Sore harinya kami melakukan check-in di Mena House Hotel. Kami bertemu dengan DR. Carmen Boulter dan anggota tour yang lainnya. Sudah setahun lebih sejak kami bertemu dengan DR Carmen, yaitu Desember 2015 dalam kunjungan kami ke Gunung Padang, Cianjur, Indonesia. Kami pun berbincang sejenak melepas kerinduan.

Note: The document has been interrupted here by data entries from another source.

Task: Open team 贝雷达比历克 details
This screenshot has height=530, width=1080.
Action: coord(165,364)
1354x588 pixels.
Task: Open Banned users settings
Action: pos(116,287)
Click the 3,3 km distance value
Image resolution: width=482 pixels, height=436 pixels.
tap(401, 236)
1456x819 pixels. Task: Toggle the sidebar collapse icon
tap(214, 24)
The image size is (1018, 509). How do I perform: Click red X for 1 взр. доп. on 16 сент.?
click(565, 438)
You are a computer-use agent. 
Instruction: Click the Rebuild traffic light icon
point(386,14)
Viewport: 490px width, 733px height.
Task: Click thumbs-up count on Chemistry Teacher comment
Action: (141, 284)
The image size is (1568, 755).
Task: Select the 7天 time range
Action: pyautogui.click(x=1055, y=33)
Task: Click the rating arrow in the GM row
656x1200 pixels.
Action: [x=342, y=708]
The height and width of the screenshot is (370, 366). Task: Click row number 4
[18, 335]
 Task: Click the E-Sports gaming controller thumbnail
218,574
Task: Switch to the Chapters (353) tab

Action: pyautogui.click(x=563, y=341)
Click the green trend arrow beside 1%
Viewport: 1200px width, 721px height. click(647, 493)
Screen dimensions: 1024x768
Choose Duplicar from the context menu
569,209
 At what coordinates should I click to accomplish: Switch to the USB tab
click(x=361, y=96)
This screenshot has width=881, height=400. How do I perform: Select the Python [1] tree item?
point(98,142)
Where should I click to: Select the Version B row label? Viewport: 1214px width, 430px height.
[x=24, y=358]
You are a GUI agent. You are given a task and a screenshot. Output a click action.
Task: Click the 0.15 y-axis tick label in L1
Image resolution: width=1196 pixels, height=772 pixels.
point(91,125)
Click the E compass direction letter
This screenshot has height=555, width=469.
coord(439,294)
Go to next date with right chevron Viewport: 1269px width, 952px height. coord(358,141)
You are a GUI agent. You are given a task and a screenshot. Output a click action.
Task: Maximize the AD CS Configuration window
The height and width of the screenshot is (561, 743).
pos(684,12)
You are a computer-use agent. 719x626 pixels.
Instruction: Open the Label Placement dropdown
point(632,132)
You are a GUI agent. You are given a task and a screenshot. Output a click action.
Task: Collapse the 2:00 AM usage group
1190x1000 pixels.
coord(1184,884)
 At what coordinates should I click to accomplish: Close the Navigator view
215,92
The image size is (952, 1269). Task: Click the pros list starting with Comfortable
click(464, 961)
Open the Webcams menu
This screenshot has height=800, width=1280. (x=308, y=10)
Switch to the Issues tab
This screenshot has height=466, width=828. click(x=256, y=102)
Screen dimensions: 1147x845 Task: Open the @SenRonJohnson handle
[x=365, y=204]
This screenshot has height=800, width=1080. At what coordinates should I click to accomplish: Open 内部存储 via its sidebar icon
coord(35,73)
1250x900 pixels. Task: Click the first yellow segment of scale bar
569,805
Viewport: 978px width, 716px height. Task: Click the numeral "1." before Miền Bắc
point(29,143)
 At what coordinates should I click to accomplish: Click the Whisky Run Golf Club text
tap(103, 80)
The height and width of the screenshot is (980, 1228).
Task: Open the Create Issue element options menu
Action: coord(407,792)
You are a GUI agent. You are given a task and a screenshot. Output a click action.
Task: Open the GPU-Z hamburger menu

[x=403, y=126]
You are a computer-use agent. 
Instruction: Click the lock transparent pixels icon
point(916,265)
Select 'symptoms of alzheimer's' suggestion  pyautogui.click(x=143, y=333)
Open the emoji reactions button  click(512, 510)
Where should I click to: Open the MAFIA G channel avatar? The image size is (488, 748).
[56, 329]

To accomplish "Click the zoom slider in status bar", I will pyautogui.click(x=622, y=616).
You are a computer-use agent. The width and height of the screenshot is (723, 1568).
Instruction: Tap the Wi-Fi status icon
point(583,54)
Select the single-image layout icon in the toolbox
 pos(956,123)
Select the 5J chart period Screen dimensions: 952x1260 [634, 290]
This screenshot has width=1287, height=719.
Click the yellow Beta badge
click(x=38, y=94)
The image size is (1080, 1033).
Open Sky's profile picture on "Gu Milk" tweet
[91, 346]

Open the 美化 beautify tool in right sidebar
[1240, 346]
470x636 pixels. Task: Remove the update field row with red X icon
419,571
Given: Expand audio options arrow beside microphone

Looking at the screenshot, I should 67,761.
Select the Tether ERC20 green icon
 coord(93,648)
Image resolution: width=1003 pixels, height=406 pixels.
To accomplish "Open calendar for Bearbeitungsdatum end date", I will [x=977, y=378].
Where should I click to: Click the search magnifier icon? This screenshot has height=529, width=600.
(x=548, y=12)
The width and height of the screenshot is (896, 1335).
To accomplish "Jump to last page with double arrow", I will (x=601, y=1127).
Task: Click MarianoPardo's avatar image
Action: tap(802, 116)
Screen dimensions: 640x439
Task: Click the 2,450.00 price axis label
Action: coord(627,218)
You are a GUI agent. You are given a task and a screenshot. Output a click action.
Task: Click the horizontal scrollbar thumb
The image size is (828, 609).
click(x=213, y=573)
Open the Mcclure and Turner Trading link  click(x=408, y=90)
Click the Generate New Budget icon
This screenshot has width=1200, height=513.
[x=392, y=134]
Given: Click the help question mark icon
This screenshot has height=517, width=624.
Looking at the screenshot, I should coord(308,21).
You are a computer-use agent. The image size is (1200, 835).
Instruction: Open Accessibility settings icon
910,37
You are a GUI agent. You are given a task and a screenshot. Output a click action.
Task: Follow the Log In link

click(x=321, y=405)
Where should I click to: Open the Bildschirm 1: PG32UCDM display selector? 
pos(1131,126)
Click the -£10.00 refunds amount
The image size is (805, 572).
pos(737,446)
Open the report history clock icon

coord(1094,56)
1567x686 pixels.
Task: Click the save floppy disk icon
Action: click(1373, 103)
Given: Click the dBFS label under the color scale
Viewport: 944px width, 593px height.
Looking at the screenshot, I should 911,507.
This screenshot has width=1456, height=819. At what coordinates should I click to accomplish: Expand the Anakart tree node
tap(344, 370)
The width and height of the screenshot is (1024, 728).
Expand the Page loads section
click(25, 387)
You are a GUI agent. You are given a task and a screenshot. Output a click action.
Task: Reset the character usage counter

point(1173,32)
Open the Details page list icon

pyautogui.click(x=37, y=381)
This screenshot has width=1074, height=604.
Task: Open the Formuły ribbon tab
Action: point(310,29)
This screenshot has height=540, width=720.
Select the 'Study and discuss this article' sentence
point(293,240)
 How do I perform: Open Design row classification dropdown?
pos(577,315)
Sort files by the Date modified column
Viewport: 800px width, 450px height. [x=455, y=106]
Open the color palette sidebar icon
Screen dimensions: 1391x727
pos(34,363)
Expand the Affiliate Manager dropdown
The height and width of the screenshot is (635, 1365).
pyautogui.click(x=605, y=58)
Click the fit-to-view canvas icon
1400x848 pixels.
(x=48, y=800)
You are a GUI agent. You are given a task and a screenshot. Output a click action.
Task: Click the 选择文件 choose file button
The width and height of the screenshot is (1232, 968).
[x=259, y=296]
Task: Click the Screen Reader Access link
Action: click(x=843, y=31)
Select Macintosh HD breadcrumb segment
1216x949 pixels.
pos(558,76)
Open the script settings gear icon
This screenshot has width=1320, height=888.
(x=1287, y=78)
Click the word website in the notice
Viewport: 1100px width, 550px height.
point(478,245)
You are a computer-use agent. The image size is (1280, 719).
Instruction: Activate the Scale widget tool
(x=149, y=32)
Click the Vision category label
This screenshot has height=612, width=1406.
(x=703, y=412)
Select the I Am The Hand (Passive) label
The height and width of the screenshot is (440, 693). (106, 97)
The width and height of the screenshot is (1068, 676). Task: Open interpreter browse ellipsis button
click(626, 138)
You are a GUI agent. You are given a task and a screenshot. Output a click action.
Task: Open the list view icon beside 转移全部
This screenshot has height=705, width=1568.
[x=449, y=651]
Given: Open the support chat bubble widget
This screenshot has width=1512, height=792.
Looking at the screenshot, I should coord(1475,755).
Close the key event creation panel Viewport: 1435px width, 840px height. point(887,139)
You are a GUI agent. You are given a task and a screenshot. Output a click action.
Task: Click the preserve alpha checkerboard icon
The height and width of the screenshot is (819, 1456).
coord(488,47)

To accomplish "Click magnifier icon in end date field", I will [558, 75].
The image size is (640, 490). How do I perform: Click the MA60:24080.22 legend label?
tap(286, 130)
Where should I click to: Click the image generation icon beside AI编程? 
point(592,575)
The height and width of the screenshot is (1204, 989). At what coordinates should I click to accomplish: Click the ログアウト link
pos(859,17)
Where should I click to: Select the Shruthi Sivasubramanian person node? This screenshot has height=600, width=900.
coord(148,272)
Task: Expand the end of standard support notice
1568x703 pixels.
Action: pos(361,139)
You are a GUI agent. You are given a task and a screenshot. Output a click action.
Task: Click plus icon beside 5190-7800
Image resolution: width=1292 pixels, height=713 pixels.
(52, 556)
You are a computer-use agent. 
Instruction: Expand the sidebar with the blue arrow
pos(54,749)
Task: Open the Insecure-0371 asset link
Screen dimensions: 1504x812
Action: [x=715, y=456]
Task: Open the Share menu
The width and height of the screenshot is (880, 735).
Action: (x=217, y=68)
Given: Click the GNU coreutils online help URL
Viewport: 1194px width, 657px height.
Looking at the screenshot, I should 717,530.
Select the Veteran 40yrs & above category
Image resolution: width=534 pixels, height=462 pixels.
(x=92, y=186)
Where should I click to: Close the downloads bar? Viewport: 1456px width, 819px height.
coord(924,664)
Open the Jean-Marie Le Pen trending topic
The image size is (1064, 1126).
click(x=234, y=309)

Kami makan malam bersama dan saling berkenalan dengan seluruh anggota tour. DR. Carmen Boulter ternyata bersungguh-sungguh dalam mempersiapkan tour ini. Tidak hanya dalam hal lokasi yang akan kami kunjungi, juga siapa yang ikut serta dalam tour ini. Di antara kami tidak ada satu pun yang bukan spiritualist. Ada 4 orang guru spiritual dan Healer, 5 orang penulis, 3 orang pianist, seorang pemain saxophone, seorang seniman lukis, seorang seniman patung, total 16 orang. Dapat dibayangkan sekelompok manusia dengan gelombang energi yang serupa, membuat kami langsung akrab satu sama lain pada malam pertama kami berjumpa.

Perjalanan kami dimulai.


"I, Thoth,
give of my wisdom, 
give of my knowledge, 
give of my power.
Freely I give to the children of men."

(The Emerald Tablet of Thoth, Tablet III, 'The Key of Wisdom')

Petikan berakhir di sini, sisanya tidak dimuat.